原因:防止训练数据时隐含层神经元的相互作用;隐含层单元不再依赖其它隐含层单元;每个神经元都会学到有用的特征。同时,可以在合理的时间内训练大规模网络。
2)训练
方法:
SGD
Mini-Batches
交叉熵目标函数。
修改惩罚项:为每个隐含层单元的权重向量的L2模设置上限;如果约束不满足,则重新归一化;防止权重增加过大;允许在训练初期用高学习率,训练期间逐渐降低;对权重空间作更彻底的搜索。
3)测试
平均网络:包含所有的隐含层单元,但每个单元的值都是原值的概率p倍。
用很小的学习率和dropout微调模型要比标准反向传播微调效果更好。
4)这里
对模型的全连接层的输入采用了dropout函数。
众所周知Dropout效果不错,但也并不总是这样。链接[6]中有这么一句话:
In vision tasks, input features are commonly dense, while in our task input features are sparse and labels are noisy. In the dense setting, dropout serves to separate effects from strongly correlated features, resulting in a more robust classifier.
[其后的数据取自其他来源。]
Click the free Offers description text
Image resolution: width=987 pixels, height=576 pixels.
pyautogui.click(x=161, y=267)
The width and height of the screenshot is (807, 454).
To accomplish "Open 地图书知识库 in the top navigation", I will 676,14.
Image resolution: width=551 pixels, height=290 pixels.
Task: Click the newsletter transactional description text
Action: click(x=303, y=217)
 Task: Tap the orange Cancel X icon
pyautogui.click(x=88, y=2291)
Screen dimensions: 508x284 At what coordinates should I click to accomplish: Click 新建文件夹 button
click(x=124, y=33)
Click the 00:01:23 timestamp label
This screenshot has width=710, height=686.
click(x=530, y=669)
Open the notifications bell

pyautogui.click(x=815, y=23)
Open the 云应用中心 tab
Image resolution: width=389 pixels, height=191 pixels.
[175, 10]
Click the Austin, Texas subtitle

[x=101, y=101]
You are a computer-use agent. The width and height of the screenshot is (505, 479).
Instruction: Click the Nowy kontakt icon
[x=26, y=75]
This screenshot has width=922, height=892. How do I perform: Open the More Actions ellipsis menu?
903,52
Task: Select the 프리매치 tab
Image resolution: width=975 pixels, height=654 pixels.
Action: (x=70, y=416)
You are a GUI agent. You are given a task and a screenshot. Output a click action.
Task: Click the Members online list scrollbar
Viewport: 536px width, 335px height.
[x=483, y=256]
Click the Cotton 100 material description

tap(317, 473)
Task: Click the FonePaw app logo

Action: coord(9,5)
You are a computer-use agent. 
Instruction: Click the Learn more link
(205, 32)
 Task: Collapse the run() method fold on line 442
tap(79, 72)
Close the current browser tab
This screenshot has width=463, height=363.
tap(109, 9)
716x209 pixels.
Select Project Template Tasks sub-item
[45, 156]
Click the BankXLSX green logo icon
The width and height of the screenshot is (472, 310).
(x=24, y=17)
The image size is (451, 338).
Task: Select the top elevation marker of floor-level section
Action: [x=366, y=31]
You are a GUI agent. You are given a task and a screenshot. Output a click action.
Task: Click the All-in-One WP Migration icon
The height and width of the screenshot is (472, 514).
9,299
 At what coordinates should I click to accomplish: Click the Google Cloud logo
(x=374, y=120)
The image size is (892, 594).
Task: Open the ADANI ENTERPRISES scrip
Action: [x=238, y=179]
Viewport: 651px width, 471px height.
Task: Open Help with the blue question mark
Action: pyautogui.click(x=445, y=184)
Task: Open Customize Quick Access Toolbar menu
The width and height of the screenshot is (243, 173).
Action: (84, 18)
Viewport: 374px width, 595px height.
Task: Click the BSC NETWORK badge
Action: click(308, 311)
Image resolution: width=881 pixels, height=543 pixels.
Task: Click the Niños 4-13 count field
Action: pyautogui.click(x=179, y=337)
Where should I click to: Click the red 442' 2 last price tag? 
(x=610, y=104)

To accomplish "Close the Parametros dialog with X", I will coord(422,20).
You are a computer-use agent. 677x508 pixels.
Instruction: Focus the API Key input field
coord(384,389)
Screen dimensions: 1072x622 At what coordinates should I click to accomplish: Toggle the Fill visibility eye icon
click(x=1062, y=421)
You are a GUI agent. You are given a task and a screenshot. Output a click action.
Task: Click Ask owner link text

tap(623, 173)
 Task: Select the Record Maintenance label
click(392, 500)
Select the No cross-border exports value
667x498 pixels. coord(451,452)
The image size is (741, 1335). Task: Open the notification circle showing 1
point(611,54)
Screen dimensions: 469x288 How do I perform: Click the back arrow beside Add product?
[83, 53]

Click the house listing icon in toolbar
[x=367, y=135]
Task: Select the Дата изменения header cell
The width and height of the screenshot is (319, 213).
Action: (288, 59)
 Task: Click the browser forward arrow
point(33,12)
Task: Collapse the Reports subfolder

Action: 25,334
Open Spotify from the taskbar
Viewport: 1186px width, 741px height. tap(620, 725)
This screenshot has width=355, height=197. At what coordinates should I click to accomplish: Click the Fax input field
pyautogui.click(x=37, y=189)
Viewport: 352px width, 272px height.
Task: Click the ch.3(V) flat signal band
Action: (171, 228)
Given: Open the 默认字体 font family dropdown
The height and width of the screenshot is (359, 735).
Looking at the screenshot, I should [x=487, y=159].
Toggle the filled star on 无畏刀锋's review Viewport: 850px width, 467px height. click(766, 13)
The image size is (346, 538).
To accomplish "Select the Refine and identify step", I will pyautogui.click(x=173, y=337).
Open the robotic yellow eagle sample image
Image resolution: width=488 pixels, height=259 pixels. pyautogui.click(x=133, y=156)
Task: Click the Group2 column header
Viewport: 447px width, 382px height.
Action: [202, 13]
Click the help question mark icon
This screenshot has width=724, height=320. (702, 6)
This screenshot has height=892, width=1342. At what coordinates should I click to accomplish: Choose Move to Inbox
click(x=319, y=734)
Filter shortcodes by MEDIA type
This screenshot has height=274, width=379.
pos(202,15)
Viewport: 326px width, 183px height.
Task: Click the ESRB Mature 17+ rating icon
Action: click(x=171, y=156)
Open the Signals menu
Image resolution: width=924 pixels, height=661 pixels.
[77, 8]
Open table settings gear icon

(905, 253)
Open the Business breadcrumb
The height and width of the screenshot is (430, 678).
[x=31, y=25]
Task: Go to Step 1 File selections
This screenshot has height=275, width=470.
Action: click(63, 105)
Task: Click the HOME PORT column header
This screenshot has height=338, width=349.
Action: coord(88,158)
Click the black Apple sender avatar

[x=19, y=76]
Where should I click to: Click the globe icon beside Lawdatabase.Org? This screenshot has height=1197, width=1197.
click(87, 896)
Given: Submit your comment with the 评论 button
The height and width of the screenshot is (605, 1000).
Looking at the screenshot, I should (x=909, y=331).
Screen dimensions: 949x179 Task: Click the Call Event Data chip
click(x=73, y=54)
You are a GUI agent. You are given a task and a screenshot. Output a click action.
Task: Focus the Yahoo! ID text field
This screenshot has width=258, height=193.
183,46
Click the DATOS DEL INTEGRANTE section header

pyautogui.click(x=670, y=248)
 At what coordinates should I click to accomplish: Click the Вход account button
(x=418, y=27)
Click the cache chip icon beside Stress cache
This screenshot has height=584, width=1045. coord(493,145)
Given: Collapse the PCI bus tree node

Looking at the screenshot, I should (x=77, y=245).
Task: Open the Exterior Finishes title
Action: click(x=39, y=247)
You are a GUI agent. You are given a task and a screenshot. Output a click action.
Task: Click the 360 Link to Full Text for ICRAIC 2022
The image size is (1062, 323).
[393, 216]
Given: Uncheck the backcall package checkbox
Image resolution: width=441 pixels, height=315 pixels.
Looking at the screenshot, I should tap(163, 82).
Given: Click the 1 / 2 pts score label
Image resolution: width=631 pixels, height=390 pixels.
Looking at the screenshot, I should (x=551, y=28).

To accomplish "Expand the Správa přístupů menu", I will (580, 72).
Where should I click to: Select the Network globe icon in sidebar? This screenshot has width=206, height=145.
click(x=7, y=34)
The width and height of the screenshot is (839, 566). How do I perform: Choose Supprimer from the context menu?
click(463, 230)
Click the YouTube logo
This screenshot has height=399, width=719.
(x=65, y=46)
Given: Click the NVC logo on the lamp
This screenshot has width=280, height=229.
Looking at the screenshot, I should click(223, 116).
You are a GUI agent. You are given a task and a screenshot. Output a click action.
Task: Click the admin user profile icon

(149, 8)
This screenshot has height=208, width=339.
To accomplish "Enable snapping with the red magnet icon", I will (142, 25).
But in our sparse, noisy setting adding in dropout appears to simply reduce the amount of data available for learning.
5)问题
链接[6]中lamthep问到用到dropout的许多文章中都把dropout用在全连接层并怀疑原因是卷积层产生的特征已经是稀疏的。
ZygmuntZ答复引用了下面作者的话:
a.支持dropout应用在隐含层
Nitish Srivastava: "The additional gain in performance obtained by adding dropout in the convolutional layers besides doing dropout in the fully connected layers suggests that the utility of dropout is not limited to densely connected neural networks but can be more generally applied to other specialized architectures."
b.反对dropout应用在隐含层
Matt Zeiler:"A drawback to dropout is that it does not seem to have the same benefits for convolutional layers."
c.其它
zhaoyangyang:"The dropout with make the training time much longer, if applied at each layer, it might be too long to train."
卷积层不像全连接层那样需要正则化;卷积层正则化弊大于利(卷积层产生的特征已经是稀疏的,只会增加计算代价)。